:: The tasks ::
1) According to the review of REALITY HUNGER, how many chapters make up the book, and how are they labeled?
2) The review of REALITY HUNGER says the lyric essay conveys several qualities of "reality" that the conventional novel does not. List all of them.
3) Proceed with the review of REALITY HUNGER, starting after its final sentence.

:: Source passage ::
━━━━━━━━━━━━━━━━

Posts Tagged ‘reality’

REALITY HUNGER, truth, lies and why manifestos make me cranky

March 25, 2010

My resistance to David Shields’ REALITY HUNGER started with the book jacket, which tells me I will either love or hate it, be a convert or detractor.  The word “manifesto” lays down the same law.  You’re either with it or with the status quo.  I felt weary before I even started.

Of course, David Shields, or rather, “David Shields,” may or may not have written the jacket copy, and may or may not have written a manifesto, or even this book.   REALITY HUNGER, as you may already know, is made up of 26 chapters labeled A-Z and 618 numbered bits of wisdom, most of them borrowed, stolen, plagiarized, ripped-off, sampled—whatever—from other writers.  The original sources are, but only under duress inflicted by Knopf, identified in end-notes.   And that medium, to borrow an idea from a thinker who apparently needn’t be named, is the message.  The old and new together propel art into its future, copyright hinders creativity, sampling is the art of the now, and the lyric essay is the art of reality, because unlike the conventional novel, it conveys the gaps, ellipses, doubts, uncertainties and disorder of “reality,” whatever that is.

━━━━━━━━━━━━━━━━

Collected data
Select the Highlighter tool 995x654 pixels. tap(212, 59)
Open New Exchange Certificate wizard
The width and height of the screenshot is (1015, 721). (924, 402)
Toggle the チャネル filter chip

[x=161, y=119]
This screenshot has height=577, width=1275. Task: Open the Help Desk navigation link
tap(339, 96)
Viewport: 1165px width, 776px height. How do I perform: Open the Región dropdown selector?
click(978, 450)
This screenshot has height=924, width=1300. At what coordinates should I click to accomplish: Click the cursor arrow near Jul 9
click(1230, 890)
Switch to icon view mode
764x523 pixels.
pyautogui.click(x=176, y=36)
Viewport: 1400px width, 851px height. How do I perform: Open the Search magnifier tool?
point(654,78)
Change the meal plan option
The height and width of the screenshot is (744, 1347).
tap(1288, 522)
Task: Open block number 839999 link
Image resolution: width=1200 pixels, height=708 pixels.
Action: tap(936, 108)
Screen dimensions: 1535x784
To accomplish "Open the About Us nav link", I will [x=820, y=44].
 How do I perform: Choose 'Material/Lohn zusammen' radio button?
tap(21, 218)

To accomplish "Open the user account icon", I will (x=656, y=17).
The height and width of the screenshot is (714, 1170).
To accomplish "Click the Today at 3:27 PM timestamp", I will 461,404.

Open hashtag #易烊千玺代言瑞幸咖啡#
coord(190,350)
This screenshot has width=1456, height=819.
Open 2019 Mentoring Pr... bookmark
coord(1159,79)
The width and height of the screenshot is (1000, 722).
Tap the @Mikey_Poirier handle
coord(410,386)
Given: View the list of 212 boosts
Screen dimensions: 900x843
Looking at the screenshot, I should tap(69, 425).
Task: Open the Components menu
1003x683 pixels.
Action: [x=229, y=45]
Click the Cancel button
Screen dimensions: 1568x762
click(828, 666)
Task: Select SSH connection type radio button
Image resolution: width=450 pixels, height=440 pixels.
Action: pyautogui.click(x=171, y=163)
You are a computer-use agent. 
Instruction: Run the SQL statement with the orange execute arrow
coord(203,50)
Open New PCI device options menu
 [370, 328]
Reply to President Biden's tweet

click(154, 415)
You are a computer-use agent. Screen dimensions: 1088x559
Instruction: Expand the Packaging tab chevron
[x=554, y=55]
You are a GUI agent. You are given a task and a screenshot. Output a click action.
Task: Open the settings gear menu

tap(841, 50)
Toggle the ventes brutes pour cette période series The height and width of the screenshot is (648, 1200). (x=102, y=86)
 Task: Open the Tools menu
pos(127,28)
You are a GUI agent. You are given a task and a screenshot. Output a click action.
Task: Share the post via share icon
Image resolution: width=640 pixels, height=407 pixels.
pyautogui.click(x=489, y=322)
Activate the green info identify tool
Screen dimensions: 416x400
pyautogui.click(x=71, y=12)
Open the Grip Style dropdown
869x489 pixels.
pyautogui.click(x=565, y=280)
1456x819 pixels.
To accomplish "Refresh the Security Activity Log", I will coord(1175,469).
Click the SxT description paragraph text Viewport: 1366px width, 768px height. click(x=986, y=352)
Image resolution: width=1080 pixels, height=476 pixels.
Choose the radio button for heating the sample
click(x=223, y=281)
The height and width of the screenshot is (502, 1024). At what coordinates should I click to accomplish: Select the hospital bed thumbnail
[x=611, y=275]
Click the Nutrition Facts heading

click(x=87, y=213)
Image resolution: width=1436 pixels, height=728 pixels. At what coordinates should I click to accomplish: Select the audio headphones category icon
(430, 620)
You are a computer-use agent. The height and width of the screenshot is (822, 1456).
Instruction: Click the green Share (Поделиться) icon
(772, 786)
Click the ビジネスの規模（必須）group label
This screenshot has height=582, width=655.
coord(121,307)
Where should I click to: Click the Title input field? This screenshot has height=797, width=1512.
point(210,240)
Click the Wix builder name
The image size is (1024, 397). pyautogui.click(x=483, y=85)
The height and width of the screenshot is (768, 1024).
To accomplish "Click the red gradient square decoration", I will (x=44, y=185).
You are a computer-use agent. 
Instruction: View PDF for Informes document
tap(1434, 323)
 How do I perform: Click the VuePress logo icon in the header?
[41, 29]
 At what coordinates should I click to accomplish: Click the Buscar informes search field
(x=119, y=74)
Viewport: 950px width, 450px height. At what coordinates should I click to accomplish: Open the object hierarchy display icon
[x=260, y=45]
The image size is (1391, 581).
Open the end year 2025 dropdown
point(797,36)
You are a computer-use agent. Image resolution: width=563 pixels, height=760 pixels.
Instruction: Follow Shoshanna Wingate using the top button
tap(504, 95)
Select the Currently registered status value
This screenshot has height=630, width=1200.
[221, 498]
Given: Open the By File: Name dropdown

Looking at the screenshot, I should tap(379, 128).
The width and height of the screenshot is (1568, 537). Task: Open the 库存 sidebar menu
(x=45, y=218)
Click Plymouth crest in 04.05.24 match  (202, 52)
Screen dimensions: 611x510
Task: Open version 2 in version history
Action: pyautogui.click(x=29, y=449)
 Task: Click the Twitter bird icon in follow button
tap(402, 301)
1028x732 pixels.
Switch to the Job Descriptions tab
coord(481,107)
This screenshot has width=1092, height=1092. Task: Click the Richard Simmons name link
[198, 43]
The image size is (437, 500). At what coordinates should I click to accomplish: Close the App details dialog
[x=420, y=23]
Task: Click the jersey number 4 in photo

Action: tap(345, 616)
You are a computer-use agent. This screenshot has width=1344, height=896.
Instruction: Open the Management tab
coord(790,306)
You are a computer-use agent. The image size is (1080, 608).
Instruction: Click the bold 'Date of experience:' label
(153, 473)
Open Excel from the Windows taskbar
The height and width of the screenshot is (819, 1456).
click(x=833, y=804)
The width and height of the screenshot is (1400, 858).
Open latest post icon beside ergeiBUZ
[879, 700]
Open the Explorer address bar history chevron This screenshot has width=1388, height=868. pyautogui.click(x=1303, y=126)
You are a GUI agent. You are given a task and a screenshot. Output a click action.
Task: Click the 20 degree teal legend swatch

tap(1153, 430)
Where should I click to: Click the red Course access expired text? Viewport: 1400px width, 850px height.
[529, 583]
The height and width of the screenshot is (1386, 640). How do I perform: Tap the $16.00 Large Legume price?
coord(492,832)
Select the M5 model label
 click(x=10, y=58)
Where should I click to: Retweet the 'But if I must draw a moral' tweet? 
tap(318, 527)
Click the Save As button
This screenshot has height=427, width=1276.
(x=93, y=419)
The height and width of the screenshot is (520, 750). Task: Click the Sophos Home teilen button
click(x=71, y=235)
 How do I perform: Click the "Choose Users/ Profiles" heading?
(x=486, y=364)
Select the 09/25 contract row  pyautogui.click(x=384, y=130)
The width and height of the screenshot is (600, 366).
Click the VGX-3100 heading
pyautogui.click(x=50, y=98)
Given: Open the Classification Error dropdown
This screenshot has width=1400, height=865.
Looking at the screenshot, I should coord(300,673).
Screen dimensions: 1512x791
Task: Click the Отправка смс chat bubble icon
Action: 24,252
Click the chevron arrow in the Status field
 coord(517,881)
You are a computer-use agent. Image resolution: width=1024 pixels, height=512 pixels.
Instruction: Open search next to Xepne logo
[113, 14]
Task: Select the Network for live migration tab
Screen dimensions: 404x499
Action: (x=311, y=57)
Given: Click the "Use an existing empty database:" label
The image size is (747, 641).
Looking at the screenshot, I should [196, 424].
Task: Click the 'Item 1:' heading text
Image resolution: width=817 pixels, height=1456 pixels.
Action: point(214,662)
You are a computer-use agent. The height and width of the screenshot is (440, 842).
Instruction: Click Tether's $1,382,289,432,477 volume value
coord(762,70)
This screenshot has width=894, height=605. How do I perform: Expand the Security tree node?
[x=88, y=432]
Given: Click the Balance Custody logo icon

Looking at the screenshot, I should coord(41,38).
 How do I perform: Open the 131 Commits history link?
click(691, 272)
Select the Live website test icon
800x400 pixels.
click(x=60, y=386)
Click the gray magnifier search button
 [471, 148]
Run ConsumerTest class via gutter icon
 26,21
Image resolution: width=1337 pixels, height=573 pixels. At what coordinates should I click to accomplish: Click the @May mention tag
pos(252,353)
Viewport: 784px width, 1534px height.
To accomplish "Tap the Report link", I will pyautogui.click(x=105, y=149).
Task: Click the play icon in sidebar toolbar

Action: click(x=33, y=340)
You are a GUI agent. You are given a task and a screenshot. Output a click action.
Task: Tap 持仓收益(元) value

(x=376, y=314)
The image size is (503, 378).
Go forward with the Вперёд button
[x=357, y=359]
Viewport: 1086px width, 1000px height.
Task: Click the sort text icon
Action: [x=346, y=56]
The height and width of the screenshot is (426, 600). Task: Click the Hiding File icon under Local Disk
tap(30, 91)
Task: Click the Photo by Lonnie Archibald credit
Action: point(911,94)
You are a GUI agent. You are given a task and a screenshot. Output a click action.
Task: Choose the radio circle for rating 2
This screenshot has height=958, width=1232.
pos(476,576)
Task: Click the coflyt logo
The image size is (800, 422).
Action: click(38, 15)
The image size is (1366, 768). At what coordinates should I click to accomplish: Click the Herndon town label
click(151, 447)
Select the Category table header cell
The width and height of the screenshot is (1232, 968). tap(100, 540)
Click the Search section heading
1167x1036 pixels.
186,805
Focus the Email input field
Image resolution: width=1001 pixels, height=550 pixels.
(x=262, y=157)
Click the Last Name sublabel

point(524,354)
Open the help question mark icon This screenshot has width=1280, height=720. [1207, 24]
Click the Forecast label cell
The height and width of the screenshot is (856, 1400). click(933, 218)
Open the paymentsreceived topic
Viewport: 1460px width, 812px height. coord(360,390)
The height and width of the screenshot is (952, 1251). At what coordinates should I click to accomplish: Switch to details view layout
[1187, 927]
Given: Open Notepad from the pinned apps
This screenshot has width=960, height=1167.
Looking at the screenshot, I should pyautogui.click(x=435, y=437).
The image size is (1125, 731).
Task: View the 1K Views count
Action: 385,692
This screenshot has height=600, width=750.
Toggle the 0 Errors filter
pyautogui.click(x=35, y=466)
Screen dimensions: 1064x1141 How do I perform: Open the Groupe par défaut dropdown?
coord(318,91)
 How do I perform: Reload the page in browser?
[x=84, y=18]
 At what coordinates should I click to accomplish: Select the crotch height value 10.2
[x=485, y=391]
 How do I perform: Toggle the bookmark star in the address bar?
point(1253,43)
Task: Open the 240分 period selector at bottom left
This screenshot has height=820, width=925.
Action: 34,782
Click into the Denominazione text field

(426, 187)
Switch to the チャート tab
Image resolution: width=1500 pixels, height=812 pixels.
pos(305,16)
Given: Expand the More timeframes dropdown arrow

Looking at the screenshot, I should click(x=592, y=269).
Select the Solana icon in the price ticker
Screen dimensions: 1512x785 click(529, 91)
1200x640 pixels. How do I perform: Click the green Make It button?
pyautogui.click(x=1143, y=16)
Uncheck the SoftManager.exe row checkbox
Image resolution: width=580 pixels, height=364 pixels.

━━━━━━━━━━━━━━━━

:: Results for each task ::
1) It has 26 chapters labeled A-Z.

2)
- gaps
- ellipses
- doubts
- uncertainties
- disorder

3)
To elaborate: There’s not really a through-line here, but a number of threads that radiate and whorl like a spider’s web—the metaphor is Shields’, or someone’s.   One thread is the nature, inevitability and necessity of appropriation by artists.   A second announces, in effect, that for Shields at least, the conventional novel is washed up.   He’s tired of made-up characters, invented plots, the neat arcs and structures that have nothing to say to us now.   A third thread is that the moment for nonfiction has arrived.  And not just any nonfiction, but the kind that’s been branded the lyric essay.   Closer to poetry than fiction, a multi-genre prose of indirection, suggestion, association, fragmentation and non-linearity, the lyric essay brings us the news, where the real story is human consciousness.  (The word “essai,” we’re reminded, signifies a process of trying, rather than a product of knowing).  And so Shields’ own “essai,” REALITY HUNGER. (more…)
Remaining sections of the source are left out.